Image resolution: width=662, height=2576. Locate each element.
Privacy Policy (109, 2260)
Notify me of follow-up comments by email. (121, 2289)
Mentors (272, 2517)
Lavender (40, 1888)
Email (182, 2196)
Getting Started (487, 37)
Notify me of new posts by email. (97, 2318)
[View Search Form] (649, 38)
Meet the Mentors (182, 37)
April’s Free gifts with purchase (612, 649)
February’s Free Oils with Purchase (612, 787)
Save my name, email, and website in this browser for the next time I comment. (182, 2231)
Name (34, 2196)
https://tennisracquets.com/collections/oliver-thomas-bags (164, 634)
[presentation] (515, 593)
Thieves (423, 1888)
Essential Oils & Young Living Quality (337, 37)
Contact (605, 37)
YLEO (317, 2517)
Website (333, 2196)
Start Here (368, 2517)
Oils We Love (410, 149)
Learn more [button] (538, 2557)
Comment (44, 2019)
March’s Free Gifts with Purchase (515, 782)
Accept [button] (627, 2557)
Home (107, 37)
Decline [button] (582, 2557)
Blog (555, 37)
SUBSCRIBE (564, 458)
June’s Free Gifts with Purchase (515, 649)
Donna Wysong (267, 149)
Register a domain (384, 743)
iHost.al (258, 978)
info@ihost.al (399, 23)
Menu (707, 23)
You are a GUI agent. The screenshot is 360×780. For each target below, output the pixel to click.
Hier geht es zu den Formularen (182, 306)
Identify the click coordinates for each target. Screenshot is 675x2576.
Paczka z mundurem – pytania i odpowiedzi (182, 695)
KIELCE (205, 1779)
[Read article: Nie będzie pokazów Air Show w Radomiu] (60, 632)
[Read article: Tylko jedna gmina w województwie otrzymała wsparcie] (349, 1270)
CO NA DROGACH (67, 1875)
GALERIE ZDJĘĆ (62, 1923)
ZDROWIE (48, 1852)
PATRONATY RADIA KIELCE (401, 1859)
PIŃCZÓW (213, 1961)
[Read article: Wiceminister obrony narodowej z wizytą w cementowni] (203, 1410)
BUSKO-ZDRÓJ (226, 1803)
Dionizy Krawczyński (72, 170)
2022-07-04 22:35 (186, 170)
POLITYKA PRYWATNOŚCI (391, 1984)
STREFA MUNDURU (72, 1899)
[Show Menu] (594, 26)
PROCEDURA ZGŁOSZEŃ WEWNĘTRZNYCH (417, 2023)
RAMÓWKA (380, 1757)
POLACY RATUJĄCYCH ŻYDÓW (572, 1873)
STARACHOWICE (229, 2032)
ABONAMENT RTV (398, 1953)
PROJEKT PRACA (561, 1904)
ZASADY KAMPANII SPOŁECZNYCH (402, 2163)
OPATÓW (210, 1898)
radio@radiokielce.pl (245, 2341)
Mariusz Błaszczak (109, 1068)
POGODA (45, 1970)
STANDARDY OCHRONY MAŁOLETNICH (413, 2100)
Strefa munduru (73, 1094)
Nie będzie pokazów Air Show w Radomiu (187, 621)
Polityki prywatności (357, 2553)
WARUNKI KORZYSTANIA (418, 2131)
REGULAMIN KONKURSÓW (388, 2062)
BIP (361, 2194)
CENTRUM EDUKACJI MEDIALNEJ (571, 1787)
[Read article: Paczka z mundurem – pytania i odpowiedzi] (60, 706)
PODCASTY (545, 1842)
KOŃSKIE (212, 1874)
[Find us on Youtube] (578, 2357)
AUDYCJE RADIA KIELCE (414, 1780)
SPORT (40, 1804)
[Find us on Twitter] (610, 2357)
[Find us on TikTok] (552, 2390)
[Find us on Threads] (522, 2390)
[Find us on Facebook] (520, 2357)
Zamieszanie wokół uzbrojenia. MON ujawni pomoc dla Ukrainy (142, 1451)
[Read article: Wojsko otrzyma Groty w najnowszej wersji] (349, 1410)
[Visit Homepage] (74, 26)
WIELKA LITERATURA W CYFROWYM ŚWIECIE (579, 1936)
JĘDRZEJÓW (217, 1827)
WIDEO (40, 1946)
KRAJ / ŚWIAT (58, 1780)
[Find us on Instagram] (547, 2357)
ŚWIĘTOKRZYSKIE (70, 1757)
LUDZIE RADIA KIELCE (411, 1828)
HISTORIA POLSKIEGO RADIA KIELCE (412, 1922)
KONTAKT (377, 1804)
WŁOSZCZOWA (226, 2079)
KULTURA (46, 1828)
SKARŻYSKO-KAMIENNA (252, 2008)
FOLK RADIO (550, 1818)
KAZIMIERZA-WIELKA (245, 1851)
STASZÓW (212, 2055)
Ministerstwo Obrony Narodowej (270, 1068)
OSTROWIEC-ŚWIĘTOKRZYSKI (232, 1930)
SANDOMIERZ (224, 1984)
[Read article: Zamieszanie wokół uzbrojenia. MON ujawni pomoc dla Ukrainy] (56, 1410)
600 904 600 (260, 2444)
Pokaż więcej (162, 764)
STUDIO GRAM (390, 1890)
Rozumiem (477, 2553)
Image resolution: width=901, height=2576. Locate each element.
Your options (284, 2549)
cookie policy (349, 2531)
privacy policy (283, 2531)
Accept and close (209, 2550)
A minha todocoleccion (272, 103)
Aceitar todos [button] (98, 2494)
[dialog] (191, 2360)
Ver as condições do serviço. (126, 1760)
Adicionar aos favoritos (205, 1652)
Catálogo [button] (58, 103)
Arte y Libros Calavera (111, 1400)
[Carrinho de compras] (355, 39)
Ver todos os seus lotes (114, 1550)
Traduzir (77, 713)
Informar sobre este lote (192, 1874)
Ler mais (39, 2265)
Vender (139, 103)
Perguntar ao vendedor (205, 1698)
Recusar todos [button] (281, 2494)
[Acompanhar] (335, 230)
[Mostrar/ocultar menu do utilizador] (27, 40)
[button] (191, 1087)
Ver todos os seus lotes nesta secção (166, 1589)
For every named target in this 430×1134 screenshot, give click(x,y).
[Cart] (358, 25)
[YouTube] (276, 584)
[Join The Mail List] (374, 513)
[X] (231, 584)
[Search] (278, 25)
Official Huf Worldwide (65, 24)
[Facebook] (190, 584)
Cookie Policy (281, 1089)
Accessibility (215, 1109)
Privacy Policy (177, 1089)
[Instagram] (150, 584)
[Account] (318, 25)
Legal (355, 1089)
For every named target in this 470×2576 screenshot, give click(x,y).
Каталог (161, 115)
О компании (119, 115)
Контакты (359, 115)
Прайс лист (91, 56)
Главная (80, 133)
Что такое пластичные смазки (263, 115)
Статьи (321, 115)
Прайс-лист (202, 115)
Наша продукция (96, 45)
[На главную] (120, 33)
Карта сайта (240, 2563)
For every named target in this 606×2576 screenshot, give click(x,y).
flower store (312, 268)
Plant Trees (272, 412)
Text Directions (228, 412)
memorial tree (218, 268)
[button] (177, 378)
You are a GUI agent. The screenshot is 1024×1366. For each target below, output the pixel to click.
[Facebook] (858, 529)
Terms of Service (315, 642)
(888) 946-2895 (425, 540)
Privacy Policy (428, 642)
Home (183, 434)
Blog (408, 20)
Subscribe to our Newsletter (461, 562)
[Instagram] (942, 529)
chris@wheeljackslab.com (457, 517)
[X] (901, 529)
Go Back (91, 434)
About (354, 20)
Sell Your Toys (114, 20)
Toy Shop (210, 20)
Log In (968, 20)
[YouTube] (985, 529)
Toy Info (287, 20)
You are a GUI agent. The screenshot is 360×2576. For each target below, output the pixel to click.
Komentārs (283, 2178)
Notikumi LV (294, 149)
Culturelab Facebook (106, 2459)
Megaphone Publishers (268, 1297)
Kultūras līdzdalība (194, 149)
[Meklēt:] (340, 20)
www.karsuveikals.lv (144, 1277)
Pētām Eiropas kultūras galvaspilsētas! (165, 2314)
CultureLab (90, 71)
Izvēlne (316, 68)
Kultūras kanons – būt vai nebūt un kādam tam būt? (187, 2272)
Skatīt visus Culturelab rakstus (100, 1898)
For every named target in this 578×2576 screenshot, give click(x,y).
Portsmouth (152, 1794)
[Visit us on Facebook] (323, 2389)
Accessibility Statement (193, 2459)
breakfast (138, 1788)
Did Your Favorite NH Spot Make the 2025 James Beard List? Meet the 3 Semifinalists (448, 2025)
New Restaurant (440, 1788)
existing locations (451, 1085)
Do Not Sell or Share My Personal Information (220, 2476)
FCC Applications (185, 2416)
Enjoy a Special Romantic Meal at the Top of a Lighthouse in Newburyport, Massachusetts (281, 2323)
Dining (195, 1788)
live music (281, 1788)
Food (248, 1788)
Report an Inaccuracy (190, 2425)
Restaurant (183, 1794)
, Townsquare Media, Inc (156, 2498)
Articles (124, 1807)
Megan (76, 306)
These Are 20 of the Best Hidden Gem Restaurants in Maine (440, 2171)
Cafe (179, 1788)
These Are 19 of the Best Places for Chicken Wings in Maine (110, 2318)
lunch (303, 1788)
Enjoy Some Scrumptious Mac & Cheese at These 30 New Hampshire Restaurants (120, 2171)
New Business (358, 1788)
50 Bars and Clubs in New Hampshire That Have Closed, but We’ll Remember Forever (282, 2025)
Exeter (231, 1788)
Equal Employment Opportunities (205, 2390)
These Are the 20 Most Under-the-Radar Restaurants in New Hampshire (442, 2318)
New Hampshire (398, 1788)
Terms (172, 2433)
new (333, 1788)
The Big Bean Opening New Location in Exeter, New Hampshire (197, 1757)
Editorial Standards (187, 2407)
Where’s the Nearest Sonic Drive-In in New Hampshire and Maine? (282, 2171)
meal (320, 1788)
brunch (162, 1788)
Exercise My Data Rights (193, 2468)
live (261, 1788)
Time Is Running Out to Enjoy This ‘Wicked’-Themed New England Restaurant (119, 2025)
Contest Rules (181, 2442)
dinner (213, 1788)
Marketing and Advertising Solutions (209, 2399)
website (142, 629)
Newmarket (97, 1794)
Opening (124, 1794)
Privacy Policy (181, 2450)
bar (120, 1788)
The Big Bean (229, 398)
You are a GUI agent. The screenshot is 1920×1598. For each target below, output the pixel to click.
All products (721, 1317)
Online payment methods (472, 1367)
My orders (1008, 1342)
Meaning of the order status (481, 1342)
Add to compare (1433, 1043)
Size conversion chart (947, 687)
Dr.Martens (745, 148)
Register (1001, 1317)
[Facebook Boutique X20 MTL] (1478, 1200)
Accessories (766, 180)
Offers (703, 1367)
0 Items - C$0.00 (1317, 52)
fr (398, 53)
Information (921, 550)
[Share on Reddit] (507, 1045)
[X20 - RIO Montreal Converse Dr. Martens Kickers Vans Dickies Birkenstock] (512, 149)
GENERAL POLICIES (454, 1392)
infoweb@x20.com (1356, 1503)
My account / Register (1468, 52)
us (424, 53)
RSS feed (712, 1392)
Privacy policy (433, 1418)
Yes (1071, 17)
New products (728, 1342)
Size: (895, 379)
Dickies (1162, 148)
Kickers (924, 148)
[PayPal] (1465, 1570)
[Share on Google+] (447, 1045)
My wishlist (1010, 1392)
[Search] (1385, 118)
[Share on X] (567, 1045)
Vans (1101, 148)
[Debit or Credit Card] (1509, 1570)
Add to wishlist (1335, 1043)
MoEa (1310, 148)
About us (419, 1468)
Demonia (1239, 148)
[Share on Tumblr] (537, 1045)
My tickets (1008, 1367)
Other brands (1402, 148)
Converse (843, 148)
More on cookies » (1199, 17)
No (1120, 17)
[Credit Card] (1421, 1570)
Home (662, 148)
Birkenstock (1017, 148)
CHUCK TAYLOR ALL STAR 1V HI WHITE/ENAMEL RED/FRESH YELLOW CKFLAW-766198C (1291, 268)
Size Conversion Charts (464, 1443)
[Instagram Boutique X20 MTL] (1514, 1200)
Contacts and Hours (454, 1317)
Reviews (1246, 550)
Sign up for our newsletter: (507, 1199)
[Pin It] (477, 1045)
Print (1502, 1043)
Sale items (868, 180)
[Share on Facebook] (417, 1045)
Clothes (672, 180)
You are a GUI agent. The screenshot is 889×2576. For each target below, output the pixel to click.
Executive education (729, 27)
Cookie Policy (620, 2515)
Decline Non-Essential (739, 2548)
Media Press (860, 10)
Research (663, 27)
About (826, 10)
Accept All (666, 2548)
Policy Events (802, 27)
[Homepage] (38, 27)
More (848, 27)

....

*Task statement*
From the entries above, print the lines beginning at the one with "Pokaż więcej (162, 764)" and stopping after the one with "Traduzir (77, 713)", exactly as written and with nothing else.

*Solution to this exercise*
Pokaż więcej (162, 764)
STUDIO GRAM (390, 1890)
Rozumiem (477, 2553)
Image resolution: width=901, height=2576. Locate each element.
Your options (284, 2549)
cookie policy (349, 2531)
privacy policy (283, 2531)
Accept and close (209, 2550)
A minha todocoleccion (272, 103)
Aceitar todos [button] (98, 2494)
[dialog] (191, 2360)
Ver as condições do serviço. (126, 1760)
Adicionar aos favoritos (205, 1652)
Catálogo [button] (58, 103)
Arte y Libros Calavera (111, 1400)
[Carrinho de compras] (355, 39)
Ver todos os seus lotes (114, 1550)
Traduzir (77, 713)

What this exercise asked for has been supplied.